While this may be a short post, I believe it’s an experience that I’ll never forget. I hope my words can do it justice.
This is my second year in our local BSF (Bible Study Fellowship) class; a 9-month bible study of one book of the bible (this year it’s John). It’s international and interdenominational, represented by a variety of backgrounds and cultures. The teaching is firmly grounded in God’s Word and in Truth and is 4-fold: daily questions (from scripture), small group discussion, teaching by the teaching leader and in-depth notes to elaborate on the lesson & scripture.
This year I have the privilege of being in a small group with a mix of women of different ages, cultures and backgrounds. There is so much to learn from others in a setting like this. I quickly found myself drawn to a Korean woman, about my age, with two young kids. I’d seen her before, last year at BSF and at my son’s preschool. As we sat in small group the first few weeks of BSF I could tell that she, too, struggled with parenting small children. She shared her heart and was vulnerable and despite the language difficulties, I could relate to her on so many levels. I had the opportunity to respond during group, letting her know I understood. A wave of compassion and a heart-level connection washed over me. I didn’t even need to know the details of her life to see the beauty in her heart.
She shared, as best she could in English, her love of the Lord. But even without words I could see that her sweet, meek spirit was the Holy Spirit at work in her life. Our language and cultural differences had no influence on our relationship as sisters in Christ. We shared something special in spite of those differences and we shared it because of Christ.
My sweet friend will be moving back to Korea in the next several days. A spiritual connection was formed. One that goes deeper than a worldly friendship. Our mutual desire to love and follow Jesus, and our desperation for Him, was the common ground, the drawing force and the binding power of our brief friendship.

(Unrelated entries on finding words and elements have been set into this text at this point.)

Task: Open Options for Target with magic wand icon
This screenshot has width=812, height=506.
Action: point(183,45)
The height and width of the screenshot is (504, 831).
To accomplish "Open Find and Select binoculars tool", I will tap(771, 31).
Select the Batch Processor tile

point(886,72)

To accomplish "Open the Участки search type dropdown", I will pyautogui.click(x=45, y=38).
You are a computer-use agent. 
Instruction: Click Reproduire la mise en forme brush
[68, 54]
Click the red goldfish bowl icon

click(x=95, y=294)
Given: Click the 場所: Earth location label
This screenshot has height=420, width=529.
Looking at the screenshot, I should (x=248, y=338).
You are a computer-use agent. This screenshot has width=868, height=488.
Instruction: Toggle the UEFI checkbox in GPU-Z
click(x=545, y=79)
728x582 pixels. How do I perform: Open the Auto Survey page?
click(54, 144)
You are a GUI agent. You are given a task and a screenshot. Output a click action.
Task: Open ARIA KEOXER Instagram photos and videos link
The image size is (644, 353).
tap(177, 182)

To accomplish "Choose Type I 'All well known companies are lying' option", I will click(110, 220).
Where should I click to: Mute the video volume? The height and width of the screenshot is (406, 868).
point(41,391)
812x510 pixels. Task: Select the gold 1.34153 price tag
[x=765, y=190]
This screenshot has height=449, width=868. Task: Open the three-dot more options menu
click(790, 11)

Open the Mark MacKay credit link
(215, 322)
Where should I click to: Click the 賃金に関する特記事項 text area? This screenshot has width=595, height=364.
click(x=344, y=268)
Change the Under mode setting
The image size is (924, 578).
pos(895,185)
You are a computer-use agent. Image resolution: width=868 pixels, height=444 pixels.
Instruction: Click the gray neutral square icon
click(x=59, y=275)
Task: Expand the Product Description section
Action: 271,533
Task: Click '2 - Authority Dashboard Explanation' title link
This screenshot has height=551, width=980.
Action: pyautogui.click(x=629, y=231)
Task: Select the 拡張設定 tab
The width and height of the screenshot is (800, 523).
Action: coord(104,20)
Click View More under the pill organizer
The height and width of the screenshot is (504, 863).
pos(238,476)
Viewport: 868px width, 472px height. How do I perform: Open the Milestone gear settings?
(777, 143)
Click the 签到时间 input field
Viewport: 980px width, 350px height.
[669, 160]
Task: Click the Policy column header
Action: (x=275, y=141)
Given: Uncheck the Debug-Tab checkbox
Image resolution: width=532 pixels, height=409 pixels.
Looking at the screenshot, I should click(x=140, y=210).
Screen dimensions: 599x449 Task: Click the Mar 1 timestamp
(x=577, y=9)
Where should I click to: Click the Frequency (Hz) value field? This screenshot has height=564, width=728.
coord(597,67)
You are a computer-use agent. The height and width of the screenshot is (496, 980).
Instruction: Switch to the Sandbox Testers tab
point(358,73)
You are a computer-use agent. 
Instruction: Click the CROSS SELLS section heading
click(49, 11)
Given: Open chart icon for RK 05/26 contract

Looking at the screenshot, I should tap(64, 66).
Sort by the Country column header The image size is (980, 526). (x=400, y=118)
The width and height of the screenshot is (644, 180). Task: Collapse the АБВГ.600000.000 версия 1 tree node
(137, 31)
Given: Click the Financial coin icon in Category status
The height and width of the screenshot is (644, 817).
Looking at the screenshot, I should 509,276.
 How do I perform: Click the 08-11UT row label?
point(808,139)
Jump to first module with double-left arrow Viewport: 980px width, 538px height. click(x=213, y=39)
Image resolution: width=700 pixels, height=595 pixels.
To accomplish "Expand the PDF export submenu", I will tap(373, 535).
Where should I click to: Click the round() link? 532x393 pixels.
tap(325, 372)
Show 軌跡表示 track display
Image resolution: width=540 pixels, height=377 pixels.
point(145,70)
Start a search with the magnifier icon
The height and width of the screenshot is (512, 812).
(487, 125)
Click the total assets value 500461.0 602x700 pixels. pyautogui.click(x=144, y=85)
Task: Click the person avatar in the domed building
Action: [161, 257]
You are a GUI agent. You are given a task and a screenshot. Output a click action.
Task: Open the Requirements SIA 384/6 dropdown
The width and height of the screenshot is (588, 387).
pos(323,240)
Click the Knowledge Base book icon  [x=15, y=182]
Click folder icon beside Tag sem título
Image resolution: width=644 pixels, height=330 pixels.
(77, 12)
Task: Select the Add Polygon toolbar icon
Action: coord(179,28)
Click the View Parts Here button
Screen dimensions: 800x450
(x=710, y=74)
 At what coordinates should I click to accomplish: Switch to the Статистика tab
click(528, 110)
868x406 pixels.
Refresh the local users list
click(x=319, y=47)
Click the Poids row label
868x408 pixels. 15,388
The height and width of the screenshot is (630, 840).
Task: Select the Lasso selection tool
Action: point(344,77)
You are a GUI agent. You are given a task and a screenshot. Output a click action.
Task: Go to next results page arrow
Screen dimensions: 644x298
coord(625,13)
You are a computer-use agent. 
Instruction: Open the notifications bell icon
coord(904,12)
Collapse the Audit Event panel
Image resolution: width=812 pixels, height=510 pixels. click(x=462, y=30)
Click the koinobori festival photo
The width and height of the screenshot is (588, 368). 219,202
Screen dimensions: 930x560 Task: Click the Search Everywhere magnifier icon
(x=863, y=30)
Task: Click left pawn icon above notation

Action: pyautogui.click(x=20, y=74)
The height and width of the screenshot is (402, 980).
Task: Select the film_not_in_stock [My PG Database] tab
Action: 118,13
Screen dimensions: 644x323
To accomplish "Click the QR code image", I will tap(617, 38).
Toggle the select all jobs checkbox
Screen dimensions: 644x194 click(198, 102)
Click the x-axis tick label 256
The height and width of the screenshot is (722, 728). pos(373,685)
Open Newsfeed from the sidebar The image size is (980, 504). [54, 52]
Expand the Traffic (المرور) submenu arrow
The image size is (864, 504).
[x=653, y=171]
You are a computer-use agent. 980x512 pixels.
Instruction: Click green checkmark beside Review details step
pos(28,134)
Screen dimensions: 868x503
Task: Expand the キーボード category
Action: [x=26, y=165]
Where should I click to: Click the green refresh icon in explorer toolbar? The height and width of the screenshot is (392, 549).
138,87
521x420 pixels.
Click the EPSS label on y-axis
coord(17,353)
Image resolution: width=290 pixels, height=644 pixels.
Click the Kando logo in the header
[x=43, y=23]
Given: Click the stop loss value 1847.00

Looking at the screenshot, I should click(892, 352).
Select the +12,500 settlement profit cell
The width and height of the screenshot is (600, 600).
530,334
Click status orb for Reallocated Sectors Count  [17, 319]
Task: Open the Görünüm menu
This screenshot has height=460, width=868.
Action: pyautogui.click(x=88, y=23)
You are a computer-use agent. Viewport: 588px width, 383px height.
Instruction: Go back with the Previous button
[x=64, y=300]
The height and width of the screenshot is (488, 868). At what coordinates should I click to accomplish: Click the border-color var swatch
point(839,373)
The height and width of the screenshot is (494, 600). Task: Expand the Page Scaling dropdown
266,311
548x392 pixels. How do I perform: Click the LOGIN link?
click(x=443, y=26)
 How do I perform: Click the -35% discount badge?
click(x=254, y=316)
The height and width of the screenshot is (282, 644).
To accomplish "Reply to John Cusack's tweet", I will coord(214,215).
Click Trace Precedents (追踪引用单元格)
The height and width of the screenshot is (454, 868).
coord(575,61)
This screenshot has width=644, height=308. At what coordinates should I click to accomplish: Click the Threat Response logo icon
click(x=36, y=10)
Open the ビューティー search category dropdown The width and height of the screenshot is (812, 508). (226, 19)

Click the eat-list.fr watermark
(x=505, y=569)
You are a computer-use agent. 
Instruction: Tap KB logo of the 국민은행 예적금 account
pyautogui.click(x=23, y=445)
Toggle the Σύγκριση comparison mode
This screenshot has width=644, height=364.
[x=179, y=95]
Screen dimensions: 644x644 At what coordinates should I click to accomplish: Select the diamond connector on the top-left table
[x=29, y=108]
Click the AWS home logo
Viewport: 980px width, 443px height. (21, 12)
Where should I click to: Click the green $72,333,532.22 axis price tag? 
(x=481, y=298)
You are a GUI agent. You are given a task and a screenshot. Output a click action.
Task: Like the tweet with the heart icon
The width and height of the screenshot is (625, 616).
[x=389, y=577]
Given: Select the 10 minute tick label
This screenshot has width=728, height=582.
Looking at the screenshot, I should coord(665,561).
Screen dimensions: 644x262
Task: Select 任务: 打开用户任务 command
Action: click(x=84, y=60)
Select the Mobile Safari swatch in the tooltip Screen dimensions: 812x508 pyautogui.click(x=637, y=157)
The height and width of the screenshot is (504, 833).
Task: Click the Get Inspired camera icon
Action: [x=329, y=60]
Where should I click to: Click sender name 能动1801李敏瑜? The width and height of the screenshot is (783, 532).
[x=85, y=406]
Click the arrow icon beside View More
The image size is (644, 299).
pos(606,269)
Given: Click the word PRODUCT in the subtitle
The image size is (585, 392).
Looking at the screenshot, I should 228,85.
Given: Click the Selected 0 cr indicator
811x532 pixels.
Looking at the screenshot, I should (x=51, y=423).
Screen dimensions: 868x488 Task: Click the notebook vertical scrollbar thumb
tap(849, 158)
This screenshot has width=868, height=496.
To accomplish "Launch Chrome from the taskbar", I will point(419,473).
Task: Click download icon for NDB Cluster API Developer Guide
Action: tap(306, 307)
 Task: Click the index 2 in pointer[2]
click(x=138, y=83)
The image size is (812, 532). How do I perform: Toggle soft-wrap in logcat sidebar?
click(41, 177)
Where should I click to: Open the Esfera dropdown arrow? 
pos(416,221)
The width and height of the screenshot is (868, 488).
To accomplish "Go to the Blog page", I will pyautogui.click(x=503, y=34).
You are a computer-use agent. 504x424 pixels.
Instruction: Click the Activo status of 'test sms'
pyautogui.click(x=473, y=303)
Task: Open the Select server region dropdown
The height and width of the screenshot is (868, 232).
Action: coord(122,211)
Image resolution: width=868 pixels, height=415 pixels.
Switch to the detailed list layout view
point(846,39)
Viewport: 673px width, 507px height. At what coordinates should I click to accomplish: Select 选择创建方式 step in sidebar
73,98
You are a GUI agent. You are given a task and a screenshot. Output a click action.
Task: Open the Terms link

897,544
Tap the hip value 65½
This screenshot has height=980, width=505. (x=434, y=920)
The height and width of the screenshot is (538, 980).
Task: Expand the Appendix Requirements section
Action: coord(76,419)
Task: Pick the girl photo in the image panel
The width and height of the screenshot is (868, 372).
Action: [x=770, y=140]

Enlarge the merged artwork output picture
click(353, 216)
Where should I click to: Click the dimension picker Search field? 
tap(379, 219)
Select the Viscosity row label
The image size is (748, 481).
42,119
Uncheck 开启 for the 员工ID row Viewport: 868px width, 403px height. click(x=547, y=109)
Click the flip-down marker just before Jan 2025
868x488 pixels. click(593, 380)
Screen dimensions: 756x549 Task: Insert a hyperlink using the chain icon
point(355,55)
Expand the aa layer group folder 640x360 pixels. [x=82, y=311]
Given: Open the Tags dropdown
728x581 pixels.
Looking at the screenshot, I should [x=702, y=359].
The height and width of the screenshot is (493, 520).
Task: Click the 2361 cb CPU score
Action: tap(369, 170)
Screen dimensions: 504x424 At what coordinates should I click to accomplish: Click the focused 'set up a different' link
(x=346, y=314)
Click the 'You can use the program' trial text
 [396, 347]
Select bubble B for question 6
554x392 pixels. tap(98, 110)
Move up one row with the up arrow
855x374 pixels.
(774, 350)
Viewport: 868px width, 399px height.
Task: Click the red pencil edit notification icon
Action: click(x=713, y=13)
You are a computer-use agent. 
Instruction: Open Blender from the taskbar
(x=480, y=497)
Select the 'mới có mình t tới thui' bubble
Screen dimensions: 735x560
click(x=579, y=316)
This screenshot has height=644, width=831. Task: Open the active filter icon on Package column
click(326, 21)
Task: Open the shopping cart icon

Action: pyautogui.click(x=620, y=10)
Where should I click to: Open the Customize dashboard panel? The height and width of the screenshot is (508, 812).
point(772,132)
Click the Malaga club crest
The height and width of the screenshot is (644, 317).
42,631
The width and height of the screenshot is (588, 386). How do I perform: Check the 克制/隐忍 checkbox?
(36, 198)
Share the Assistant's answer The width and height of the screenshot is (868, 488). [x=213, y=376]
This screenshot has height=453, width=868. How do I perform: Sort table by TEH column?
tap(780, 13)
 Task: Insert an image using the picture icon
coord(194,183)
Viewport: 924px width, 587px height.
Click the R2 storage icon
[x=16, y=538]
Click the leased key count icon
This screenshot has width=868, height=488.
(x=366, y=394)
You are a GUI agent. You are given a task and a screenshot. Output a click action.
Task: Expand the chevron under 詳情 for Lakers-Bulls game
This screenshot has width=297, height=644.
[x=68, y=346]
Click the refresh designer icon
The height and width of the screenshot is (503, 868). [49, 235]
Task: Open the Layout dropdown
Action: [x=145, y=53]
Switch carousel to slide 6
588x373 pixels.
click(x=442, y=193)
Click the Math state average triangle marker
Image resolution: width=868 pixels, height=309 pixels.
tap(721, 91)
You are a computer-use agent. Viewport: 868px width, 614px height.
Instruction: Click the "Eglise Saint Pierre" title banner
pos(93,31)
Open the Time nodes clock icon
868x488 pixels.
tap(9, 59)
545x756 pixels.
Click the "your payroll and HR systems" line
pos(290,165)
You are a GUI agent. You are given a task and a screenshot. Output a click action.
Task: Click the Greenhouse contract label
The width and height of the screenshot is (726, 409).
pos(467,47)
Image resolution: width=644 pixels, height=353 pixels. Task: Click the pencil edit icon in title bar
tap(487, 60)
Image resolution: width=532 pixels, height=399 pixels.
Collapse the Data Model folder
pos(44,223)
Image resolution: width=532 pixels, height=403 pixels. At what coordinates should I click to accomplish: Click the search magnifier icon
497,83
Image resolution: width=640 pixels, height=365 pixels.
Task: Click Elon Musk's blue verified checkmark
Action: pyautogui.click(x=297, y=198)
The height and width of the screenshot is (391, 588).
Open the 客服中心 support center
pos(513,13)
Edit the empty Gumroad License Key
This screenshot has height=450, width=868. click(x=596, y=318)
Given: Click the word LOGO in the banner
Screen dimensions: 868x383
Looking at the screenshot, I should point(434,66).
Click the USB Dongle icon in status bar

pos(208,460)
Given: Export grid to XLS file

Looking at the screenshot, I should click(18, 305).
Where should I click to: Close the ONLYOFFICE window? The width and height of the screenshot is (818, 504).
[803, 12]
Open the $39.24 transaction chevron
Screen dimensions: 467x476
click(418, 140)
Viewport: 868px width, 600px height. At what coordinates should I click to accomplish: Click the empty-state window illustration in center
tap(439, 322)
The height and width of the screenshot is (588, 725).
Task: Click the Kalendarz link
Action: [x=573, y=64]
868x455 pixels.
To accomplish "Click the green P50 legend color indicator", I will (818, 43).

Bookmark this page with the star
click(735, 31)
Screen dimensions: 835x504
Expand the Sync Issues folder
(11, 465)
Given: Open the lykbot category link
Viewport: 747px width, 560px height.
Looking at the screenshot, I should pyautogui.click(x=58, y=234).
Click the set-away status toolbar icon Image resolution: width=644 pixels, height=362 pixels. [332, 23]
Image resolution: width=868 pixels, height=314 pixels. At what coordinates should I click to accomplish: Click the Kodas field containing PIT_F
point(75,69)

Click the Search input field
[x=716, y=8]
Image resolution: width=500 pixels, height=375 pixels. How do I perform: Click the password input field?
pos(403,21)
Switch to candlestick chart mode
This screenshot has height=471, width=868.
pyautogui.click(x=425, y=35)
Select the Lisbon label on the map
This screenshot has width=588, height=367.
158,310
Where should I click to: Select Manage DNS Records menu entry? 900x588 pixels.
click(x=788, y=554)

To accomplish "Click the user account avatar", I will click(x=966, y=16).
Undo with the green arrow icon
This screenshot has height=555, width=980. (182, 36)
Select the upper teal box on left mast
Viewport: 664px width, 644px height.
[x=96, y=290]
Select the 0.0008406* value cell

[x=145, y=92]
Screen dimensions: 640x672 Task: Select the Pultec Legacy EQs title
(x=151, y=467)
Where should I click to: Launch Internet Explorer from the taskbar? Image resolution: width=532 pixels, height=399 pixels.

As we hugged our goodbyes today, teary-eyed, I was surprised at how emotional I was. I haven’t known her long… I don’t know her favorite color, or food or even the names of her children. Maybe I was sad because today was probably the last day I’d ever see her again, at least here on earth. But I was reminded that my sweet sister will be with me in Eternity and for that I am very thankful.
It’s incredible how the Lord gifts us with relationships, whether brief or long, that forever change us. Relationships that draw us closer to Him. Relationships that show us what it’s like to truly be “family” with someone not related by blood, but rather connected by Christ.